# Source: Sessions, Wolves agree on 4-yr/$16M offer sheet



## Dissonance

link



> The waiting and wondering is finally over for restricted free agent Ramon Sessions, who agreed Friday to sign a four-year, $16 million offer sheet with the Minnesota Timberwolves.
> 
> A source told ESPN.com that the paperwork on the deal was being processed Friday morning. After Sessions signs, the Milwaukee Bucks will have seven days to match the offer, which they are not expected to do.
> 
> Sessions' name had been linked with the New York Knicks and Los Angeles Clippers throughout the summer. But New York was unwilling to guarantee more than one year -- which would tie up the Knicks' coveted cap space for the summer of 2010 free agent market. And Los Angeles made a trade last month with Minnesota to acquire Sebastian Telfair as the backup to Baron Davis.
> 
> In Minneapolis, Sessions would compete for minutes with rookie Jonny Flynn of Syracuse, the sixth pick of the draft who was elevated to No. 1 on the Wolves' point guard depth chart after efforts to acquire Ricky Rubio's rights from the Spanish club DKV Joventut failed earlier this week.
> 
> That put the Timberwolves in the position of scrambling to find another playmaker, and the 23-year-old Sessions was the best option on the free agent market after he and his agent, James "Chubby" Wells, decided weeks ago to hold off on committing to the Knicks in the hope a new opportunity would arise.
> 
> Matching the offer to Sessions, whose deal includes a player option for the fourth season, would put the Bucks over the luxury tax threshold, making it extremely unlikely the two-year veteran will return to Milwaukee.


----------



## BlakeJesus

I'm happy for everybody involved. Bucks get to save some money, and give Jennings more PT. Wolves now have a great PG rotation, with the rights to another top notch PG. Sessions is a good option until Flynn is completely ready, and he'll be a great guy off the bench when Flynn does take over. Not to mention he'll be pretty decent trade bait around that time.


----------



## HB

4 years....hmmmm guess they dont have plans for Rubio after all.


----------



## roux

HB said:


> 4 years....hmmmm guess they dont have plans for Rubio after all.


Sessions is better than Rubio anyways, and if Sessions pans out like i think he can Rubio becomes a huge trade chip, I think this a great move for the Wolves.


----------



## Dissonance

HB said:


> 4 years....hmmmm guess they dont have plans for Rubio after all.
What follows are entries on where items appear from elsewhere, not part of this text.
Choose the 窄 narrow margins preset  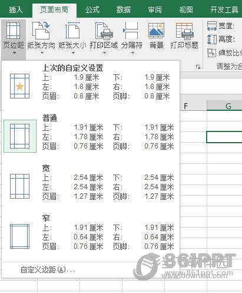coord(91,233)
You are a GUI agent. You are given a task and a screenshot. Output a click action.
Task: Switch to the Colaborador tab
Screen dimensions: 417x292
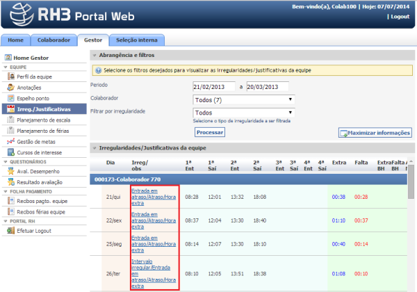tap(54, 41)
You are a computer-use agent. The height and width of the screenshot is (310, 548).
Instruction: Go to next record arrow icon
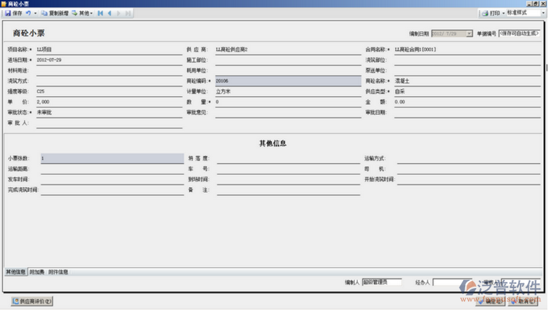pos(119,13)
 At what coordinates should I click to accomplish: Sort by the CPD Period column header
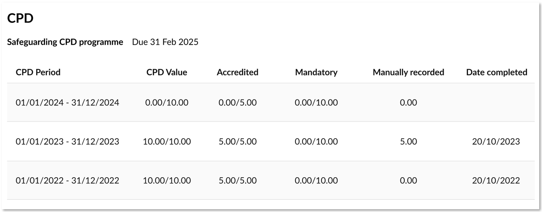[38, 72]
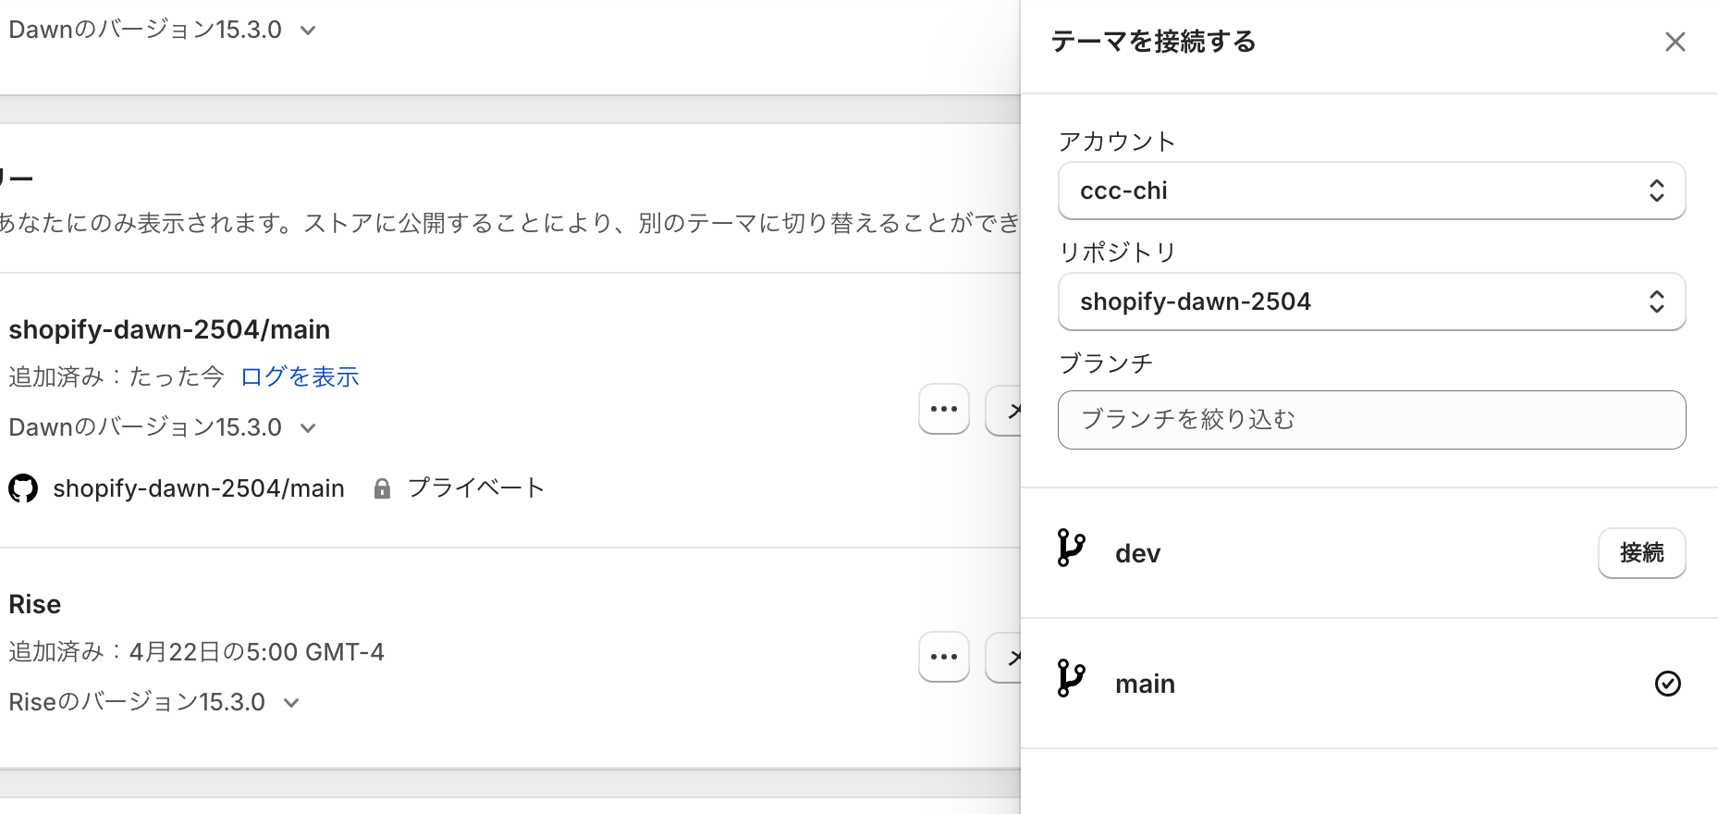Click the close X on テーマを接続する panel
Image resolution: width=1718 pixels, height=814 pixels.
point(1675,41)
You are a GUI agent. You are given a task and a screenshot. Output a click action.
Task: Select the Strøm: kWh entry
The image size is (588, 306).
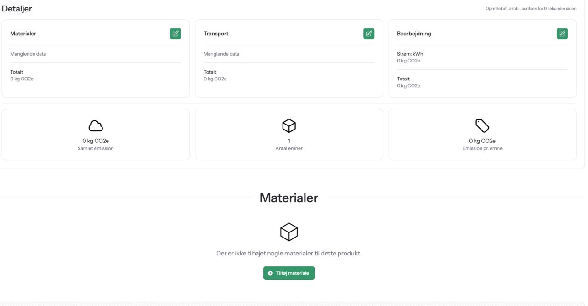[x=410, y=54]
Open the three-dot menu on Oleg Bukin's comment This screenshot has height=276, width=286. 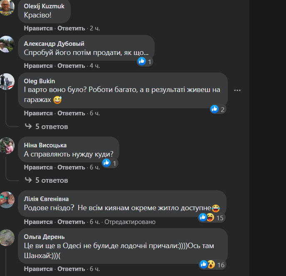tap(237, 90)
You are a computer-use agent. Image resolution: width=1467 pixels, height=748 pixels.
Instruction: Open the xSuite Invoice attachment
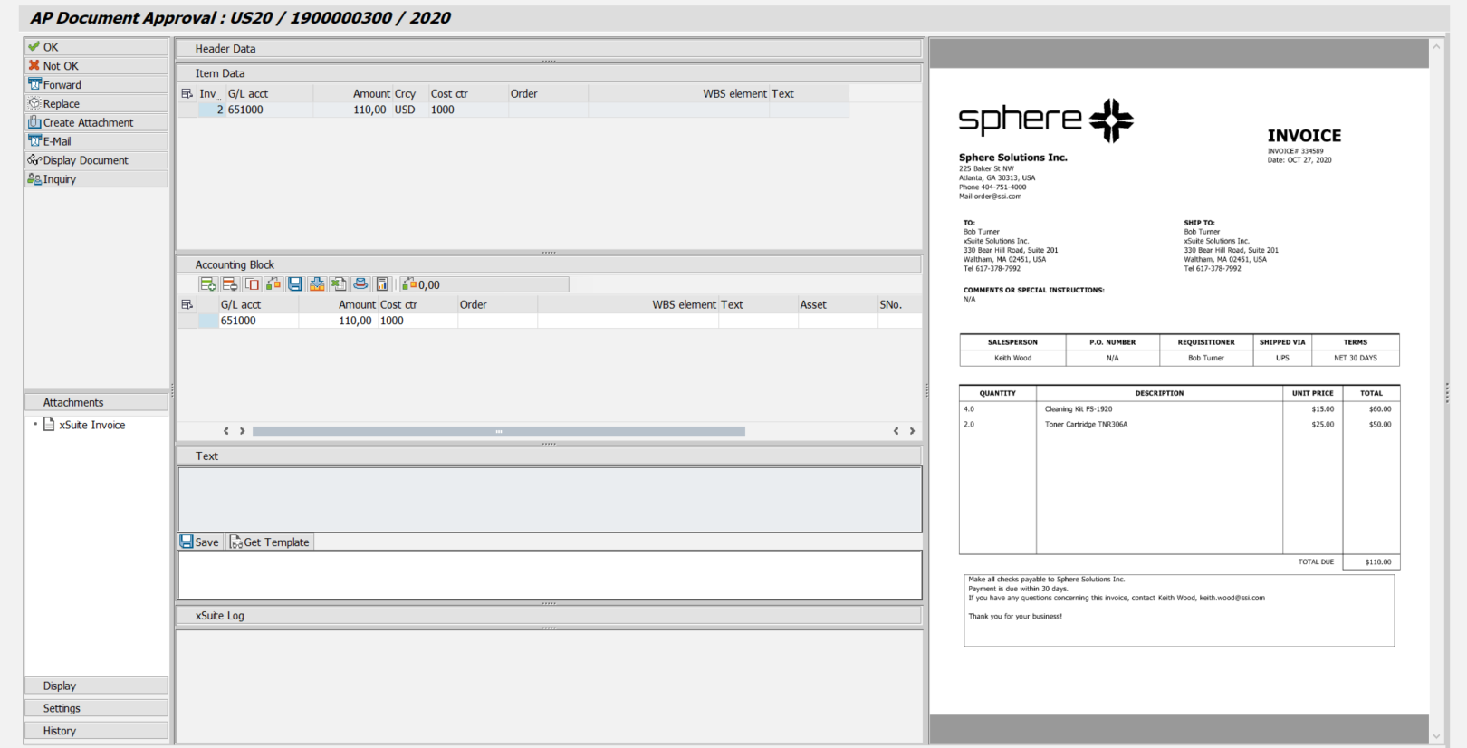[91, 425]
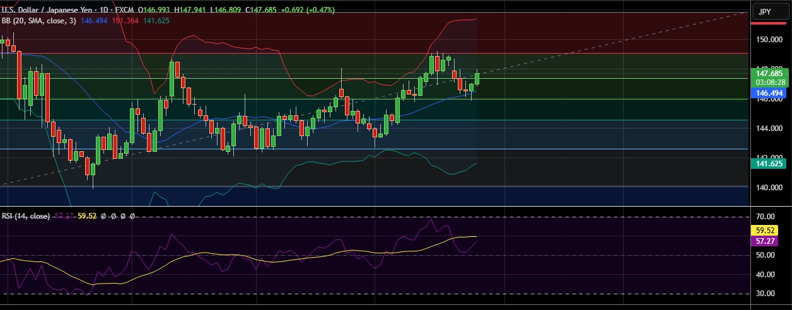Viewport: 792px width, 310px height.
Task: Click the RSI (14, close) indicator legend
Action: point(25,216)
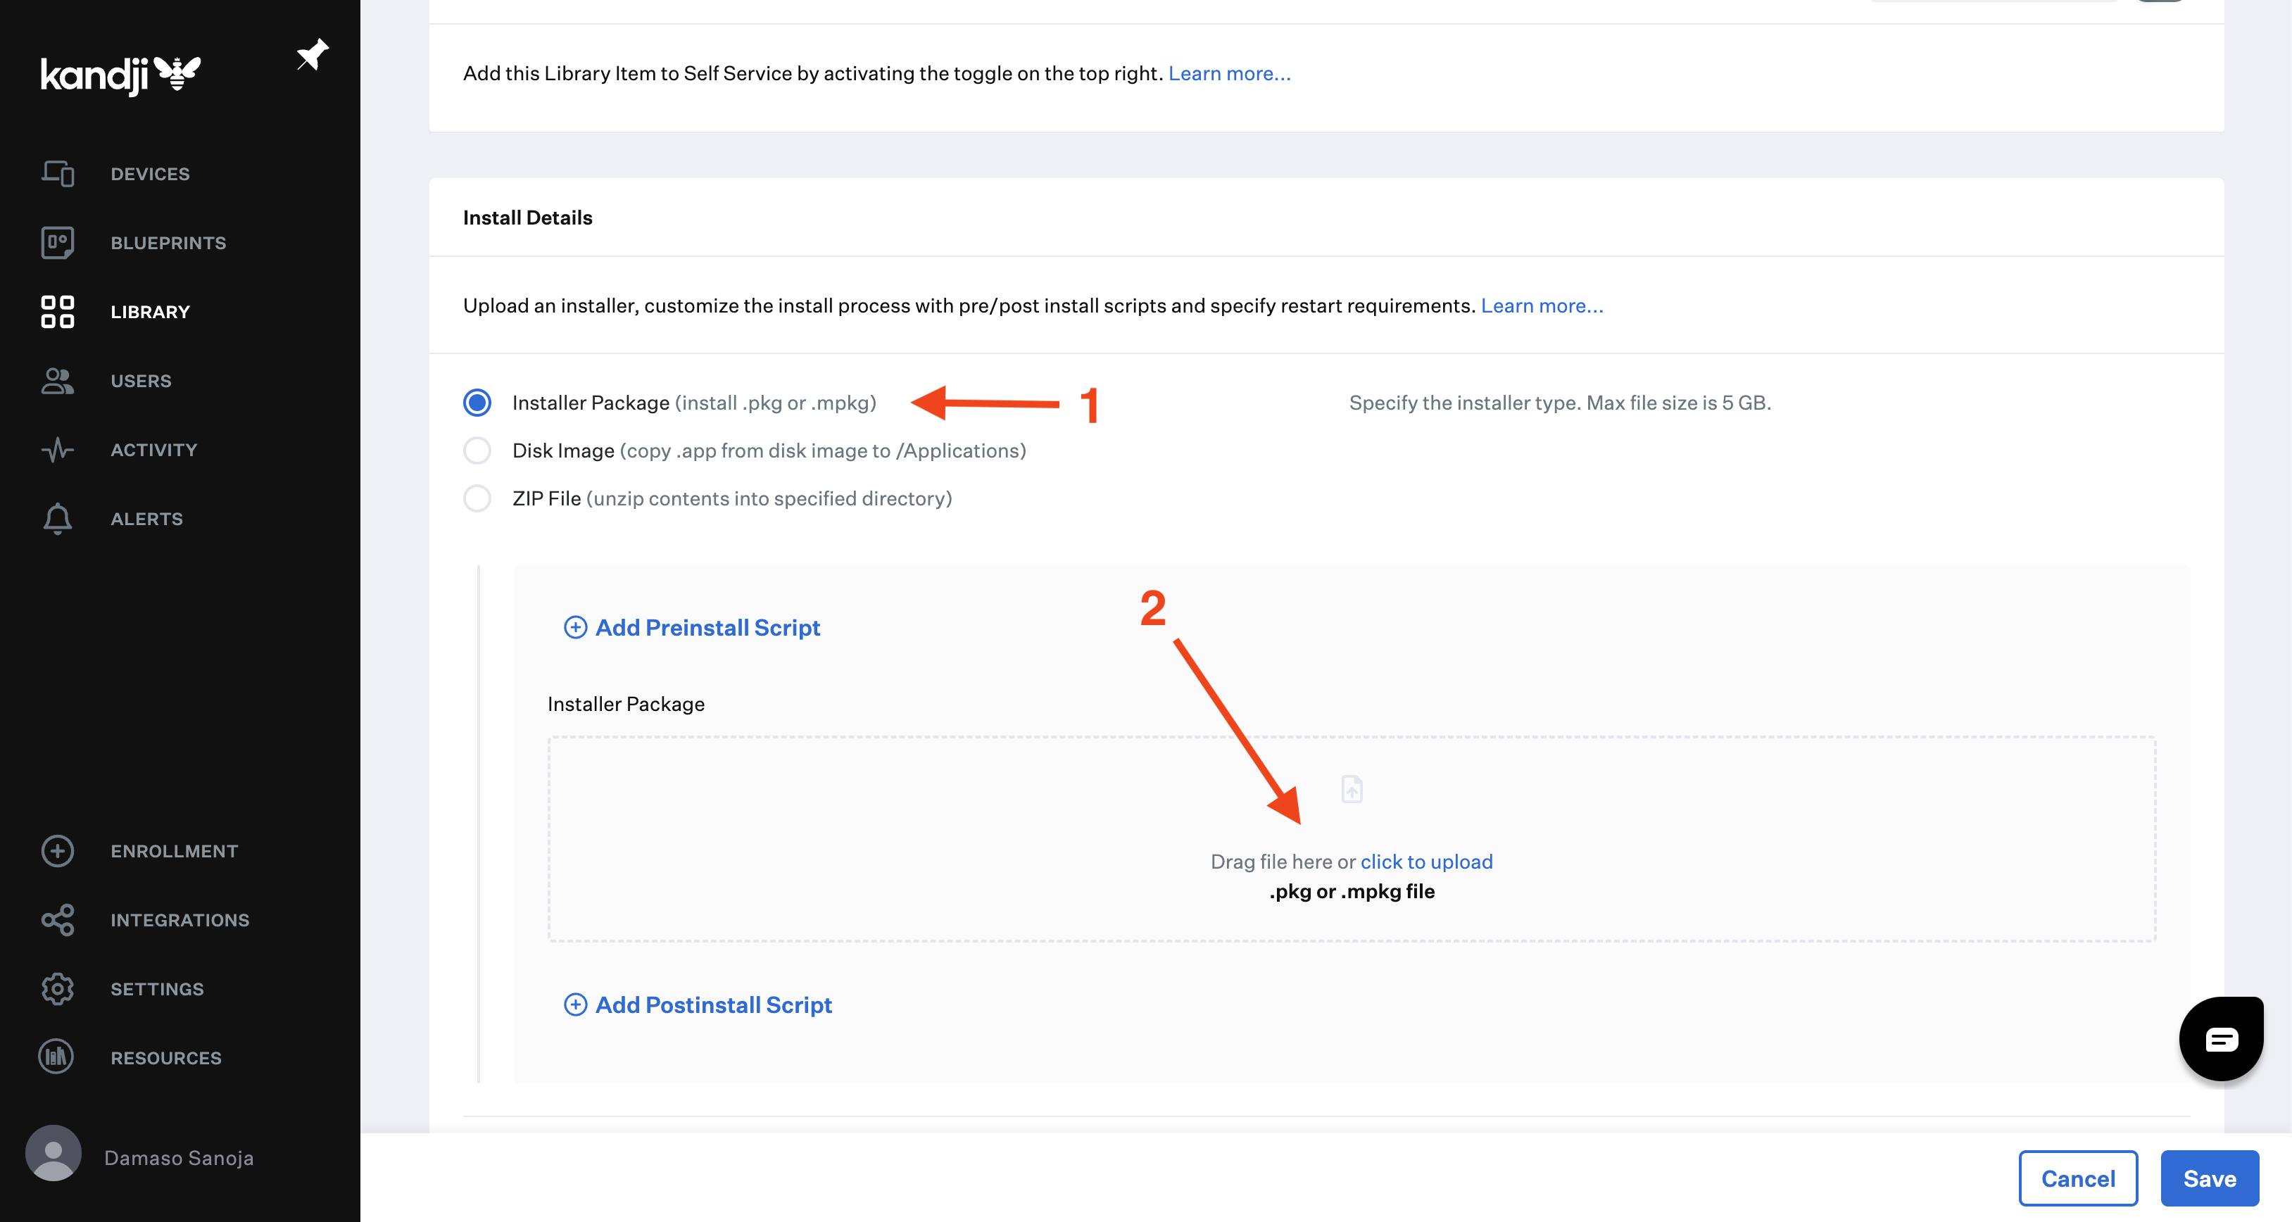Click the Damaso Sanoja profile avatar
Viewport: 2292px width, 1222px height.
(53, 1156)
Well, the 4th yr has a player option. But I think regardless they'll end up trading Rubio's rights eventually anyway.


----------



## gi0rdun

Wolves have to learn that having a thousand point guards doesn't do anything.


----------



## HB

What other point guard besides Flynn and Sessions do they have on their roster?


----------



## Zuca

HB said:


> What other point guard besides Flynn and Sessions do they have on their roster?


Chucky Atkins and Bobby Brown


----------



## Luke

roux2dope said:


> Sessions is better than Rubio anyways, and if Sessions pans out like i think he can Rubio becomes a huge trade chip, I think this a great move for the Wolves.


How do you feel about this trade from a Bucks fan's perspective?


----------



## HB

Zuca said:


> Chucky Atkins and Bobby Brown


Those guys arent even bench quality players talk less starting quality material.


----------



## Zuca

HB said:


> Those guys arent even bench quality players talk less starting quality material.


They're fine as third and fourth-string PG's, but I've posted them because that was the giordun point, there's no need to have so much PG's in a roster (if Rubio had come, it would've been 5 PG's). But you're right, Flynn and Sessions would play the major minutes and the others would just play in garbage minutes and if some injury happen.


----------



## roux

VanillaPrice said:


> How do you feel about this trade from a Bucks fan's perspective?


I dont understand what you mean since the Bucks didnt get squat yet again


----------



## Luke

roux2dope said:


> I dont understand what you mean since the Bucks didnt get squat yet again


I meant to say how do you feel about Ramon leaving, sorry.


----------



## WillFlight!

I am not sure that I would start Sessions over Flynn. This team is a young and improving and I can see Flynn being teh point guard in Minny for a long, long time!


----------



## roux

VanillaPrice said:


> I meant to say how do you feel about Ramon leaving, sorry.


My reaction of we didnt get squat should sum it up pretty well... but honestly I really like Jennings alot and as much as i think Ramon is a solid NBA PG he wasnt going to bring the bucks to the next level, BJ kinda gives me a little hope since he is the unkown right now. The worst part of this is, is seeing Sessions make 4 million next year while we are paying ridnour close to 7 to suck out loud


----------



## moss_is_1

Great deal, nice starter or backup point guard. Gives us a nice 1-2 punch at pg, and when Rubio comes over we can use one of the 3 as trade bait. Sessions and Flynn could play together a little bit as well.


----------



## roux

http://www.jsonline.com/blogs/sports/59050727.html

Its official, Bucks decline to match


----------



## Damian Necronamous

Really interesting move by Minnesota. Sessions should be a good bargain at a price like that.

Their depth chart should be pretty interesting because they do have a good amount of young talent.

PG: Jonny Flynn...Antonio Daniels...Chucky Atkins
SG: Ramon Sessions...Wayne Ellington
SF: Corey Brewer...Ryan Gomes...Damien Wilkins
PF: Kevin Love...Mark Blount...Brian Cardinal
C: Al Jefferson...Ryan Hollins...Oleksiy Pecherov


----------